Goal
Reproduce every line in full, starting with the line that contains "Click the blue curve in the graph" and going on through the line that contains "Task: Open Line", and shift each coordinate in the answers by adding 96 to it. Omit the pictures from your reply.

Listed entries

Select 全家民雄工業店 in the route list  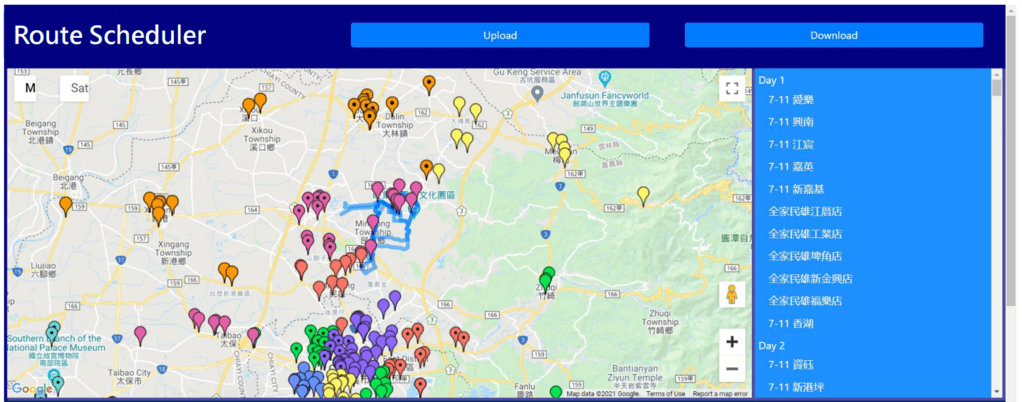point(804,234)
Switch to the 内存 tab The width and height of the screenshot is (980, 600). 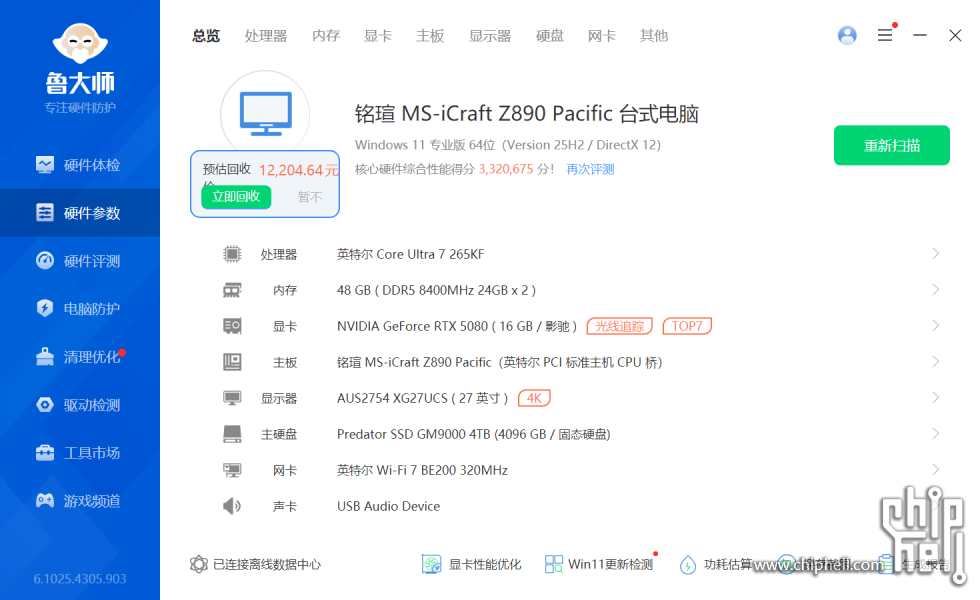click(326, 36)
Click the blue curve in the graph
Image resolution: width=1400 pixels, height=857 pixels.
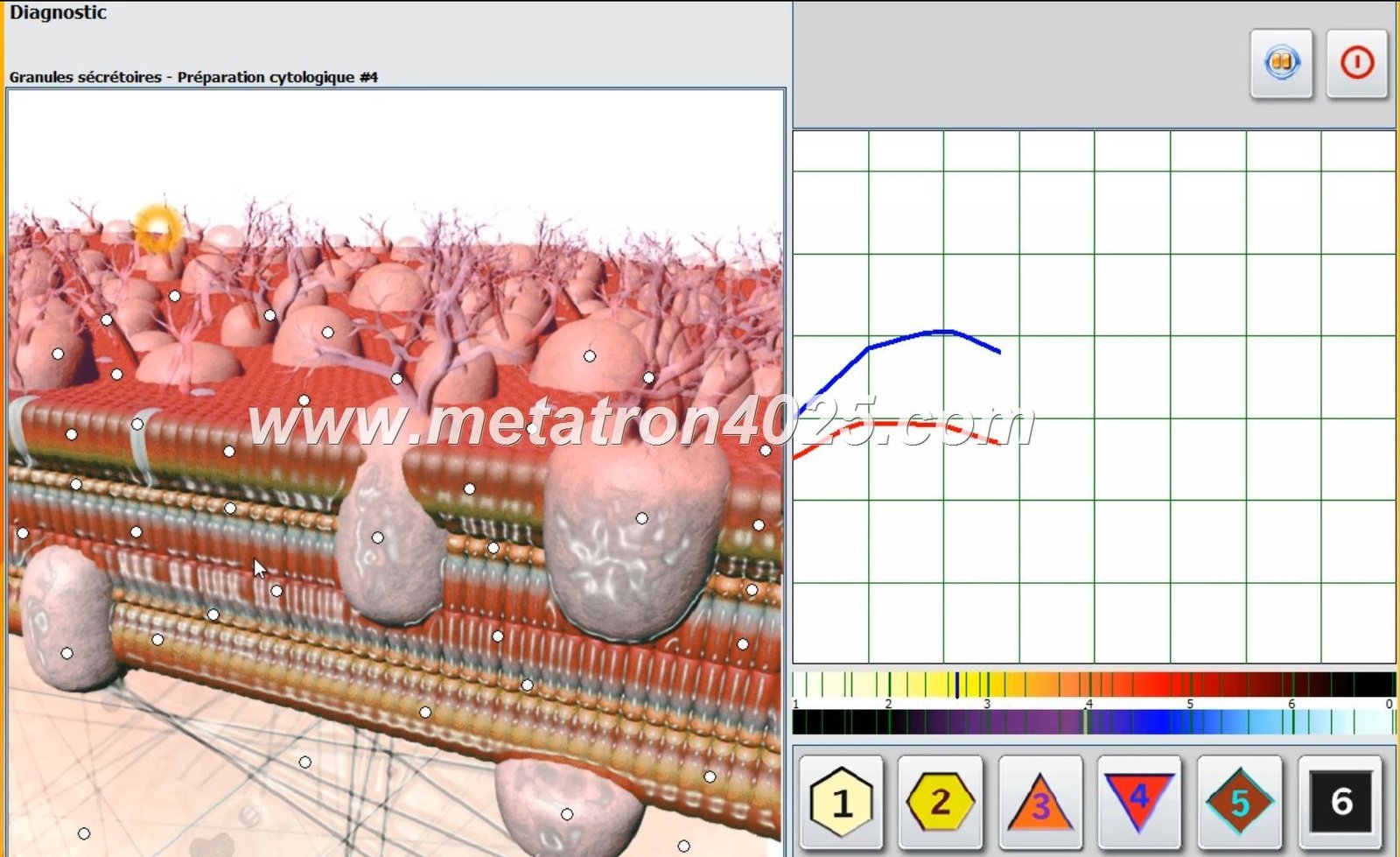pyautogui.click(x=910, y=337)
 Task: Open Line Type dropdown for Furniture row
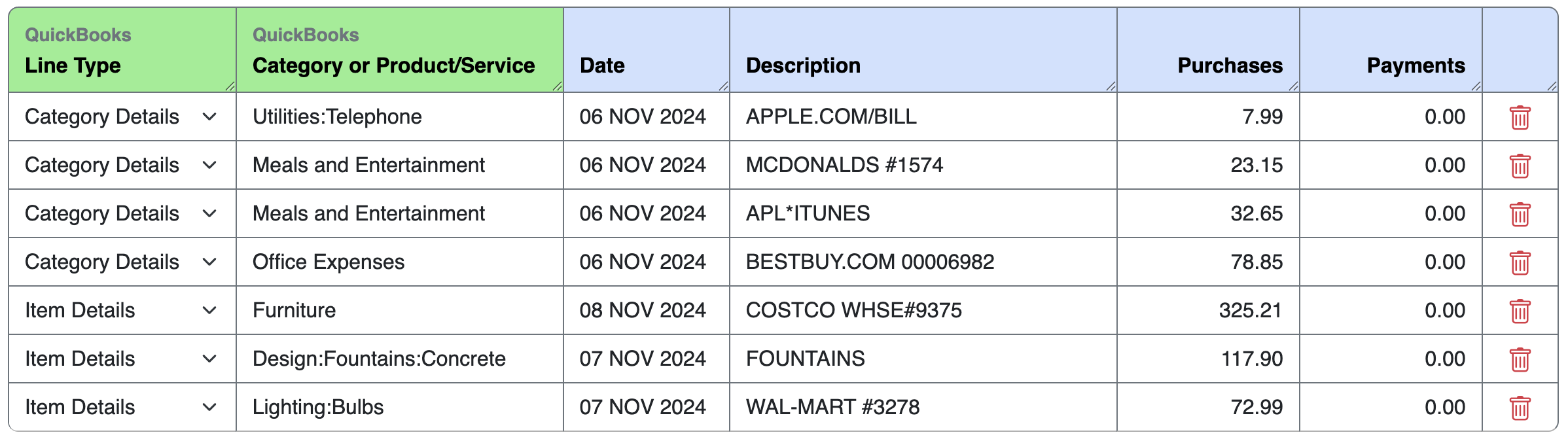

...

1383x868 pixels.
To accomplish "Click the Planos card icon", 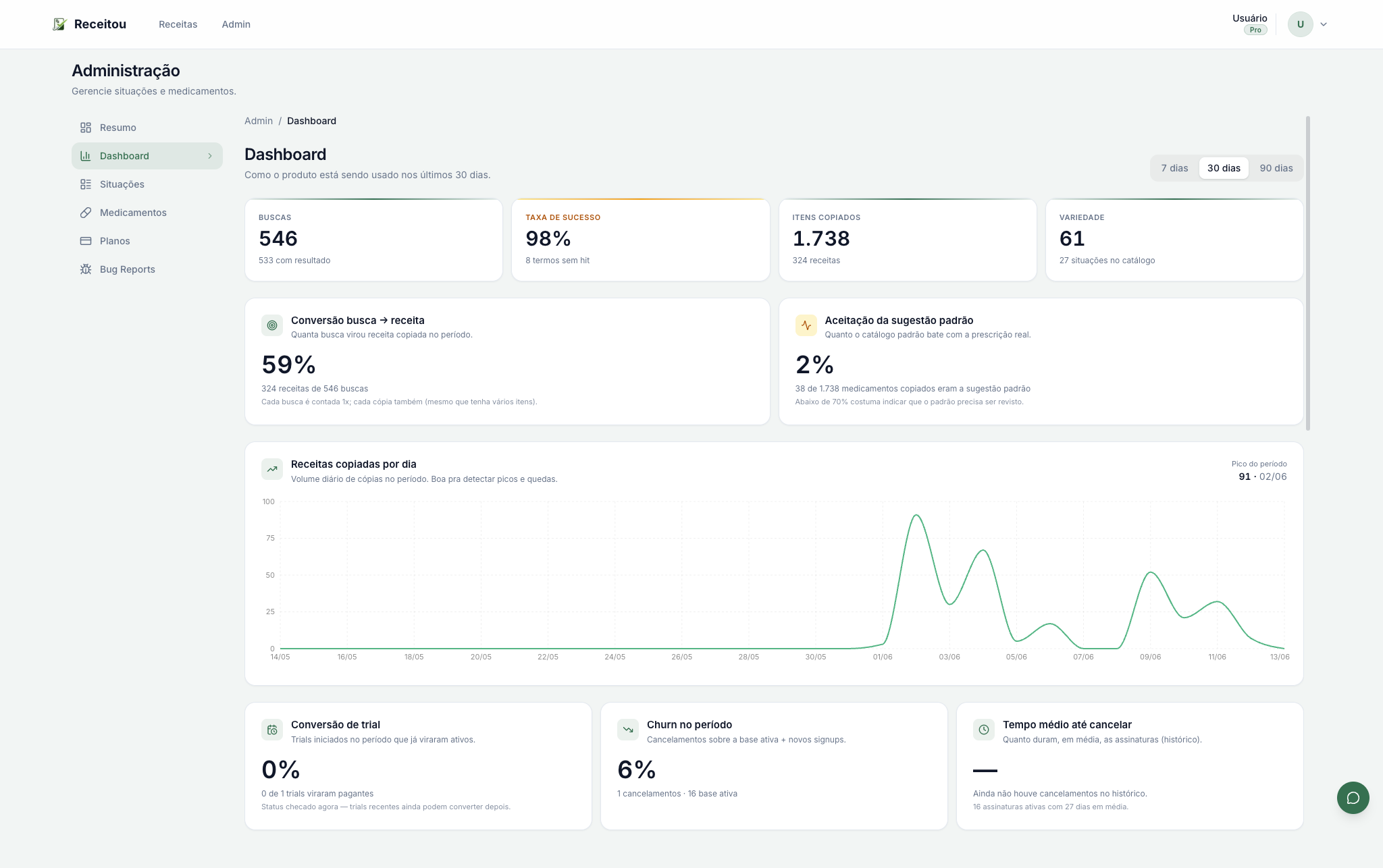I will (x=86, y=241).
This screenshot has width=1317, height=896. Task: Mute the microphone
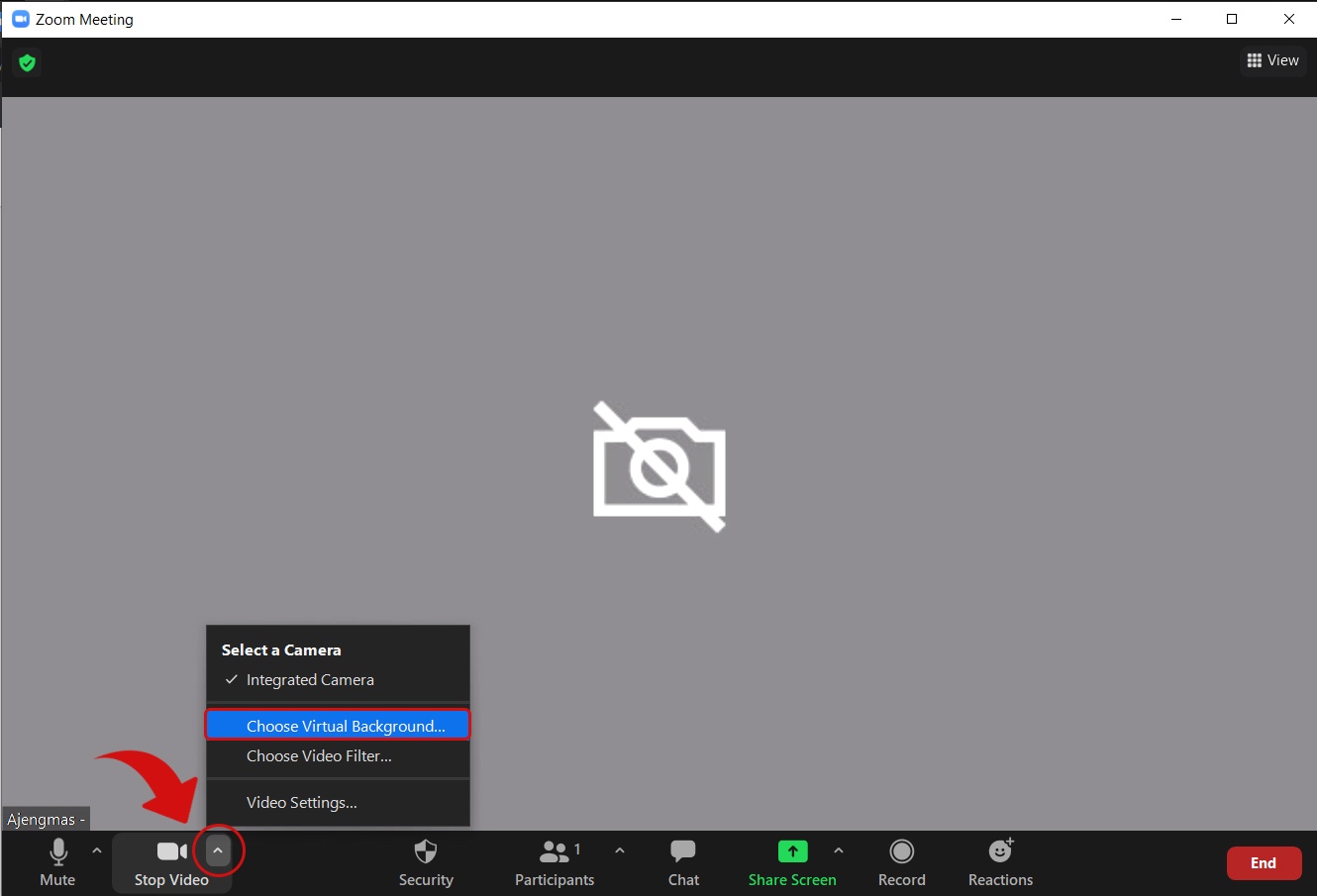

* * *

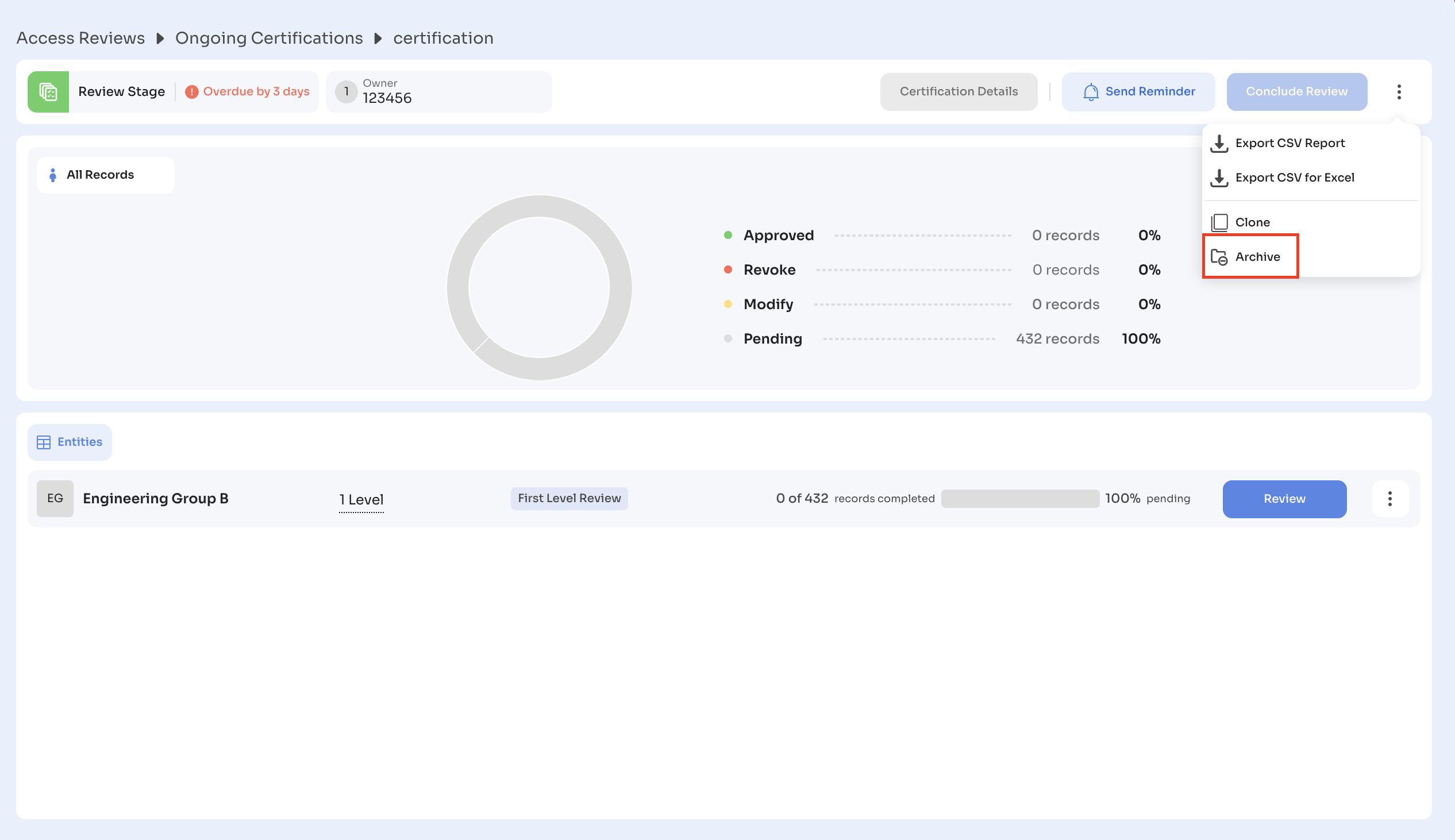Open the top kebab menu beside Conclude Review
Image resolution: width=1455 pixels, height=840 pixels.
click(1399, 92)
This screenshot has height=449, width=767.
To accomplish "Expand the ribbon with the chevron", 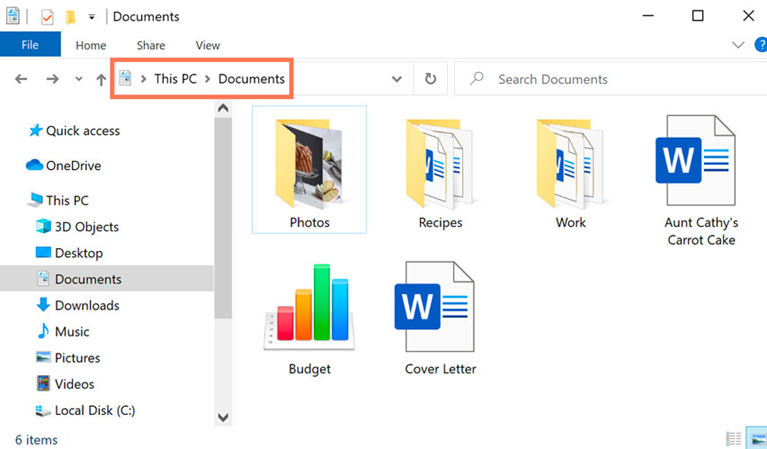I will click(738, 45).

Response to this task
Click the blue curve in the graph
Image resolution: width=1400 pixels, height=857 pixels.
pyautogui.click(x=1006, y=433)
 Task: Open Line Type dropdown for Furniture row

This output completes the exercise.